# [What you are asked to do]
Reproduce, from the line containing "You are a computer-use" to the last line of the material, every line exactly.

# [Listed records]
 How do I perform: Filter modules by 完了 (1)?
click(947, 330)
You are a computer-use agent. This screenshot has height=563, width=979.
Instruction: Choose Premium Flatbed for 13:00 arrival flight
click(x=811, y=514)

# [Answer space]
You are a computer-use agent. This screenshot has height=563, width=979.
Instruction: Choose Premium Flatbed for 13:00 arrival flight
click(x=811, y=514)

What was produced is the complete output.